Easy One Pan Chicken and Yellow Rice
Ingredients
For the chicken
- 4 bone-in, skin-on chicken thighs
- 1½ tablespoons olive oil
- ½ teaspoon onion powder
- ½ teaspoon garlic powder
- ½ teaspoon paprika
- ½ teaspoon ground cumin
- ½ teaspoon salt or to taste
- ½ teaspoon ground black pepper
For the rice
- 1 cup long grain Basmati rice rinsed
- 1 tablespoon butter
- 1 small onion finely chopped
- 2 garlic cloves minced
- ½ teaspoon turmeric
- 2 cups chicken broth
- 1 teaspoon lemon juice
- 2 tablespoons sliced green onions for garnish
Instructions
- Season the chicken: In a bowl, mix 1 tablespoon olive oil, onion powder, garlic powder, paprika, cumin, salt, and black pepper. Rub the seasoning mixture all over the chicken thighs and let them sit for about 15-20 minutes while you prepare the rest.
- Sear the chicken: Heat a large deep skillet or pan over medium heat. Add a teaspoon of oil and swirl to coat the surface. Place the chicken skin-side down and cook for about 3-4 minutes until the skin is golden and crispy. Flip and cook for another 3-4 minutes. Remove the chicken from the pan and set aside.
- Cook the onion and garlic: In the same pan, add the butter. Once melted, add the onion and garlic. Saute until the onions turn soft and fragrant.
- Toast the rice: Add the rice and turmeric to the pan. Stir for about 1 minute so the rice gets coated with the butter and aromatics.
- Add broth: Pour in the chicken broth and stir, scraping up any browned bits from the bottom of the pan. Taste and add salt as needed.

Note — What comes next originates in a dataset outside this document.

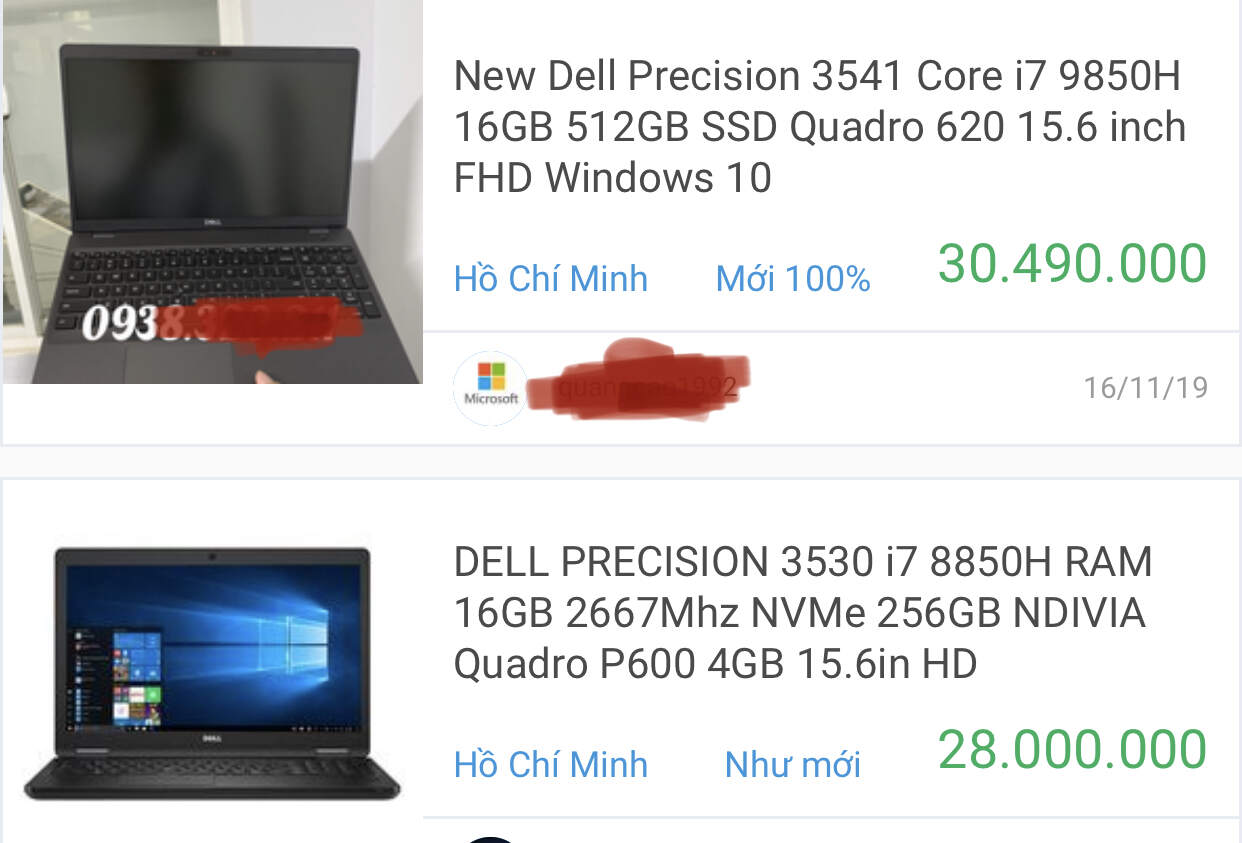
Task: Open the Dell Precision 3541 photo thumbnail
Action: pos(212,192)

- Cook everything together: Place the browned chicken thighs on top of the rice. Bring to a gentle simmer, cover, and cook on low heat for 18-20 minutes, or until the rice is tender and the chicken is cooked through.
- Finish and serve: Remove the lid and drizzle 1 teaspoon lemon juice over the rice. Gently fluff the rice with a fork so the lemon distributes evenly. Sprinkle the green onions on top before serving.
Notes
- Rice: Long-grain basmati rice cooks up light and fluffy with nicely separated grains rather than becoming sticky. Jasmine rice or other long-grain white rice will also work.
- Rinse the rice: Rinsing the rice before cooking helps remove excess starch so the grains cook up fluffy instead of sticky. Use the right ratio: The ideal rice-to-liquid ratio is 1:2. That means for every 1 cup of uncooked rice, you should use 2 cups of liquid.
- Chicken options: Boneless skinless chicken thighs or chicken breast can be used instead of bone-in thighs. If using boneless chicken, place it on top of the rice and cook for about 12 minutes, or until the chicken is fully cooked.
- Searing the chicken: Searing the chicken first helps develop flavor and gives the skin a nice golden color before it finishes cooking with the rice.
Nutrition
Nutrition Disclaimer:
Nutrition information is a general estimate only. Actual values may vary depending on the specific ingredients and brands used. For the most accurate information, please consult a registered dietitian or use your preferred nutrition calculator.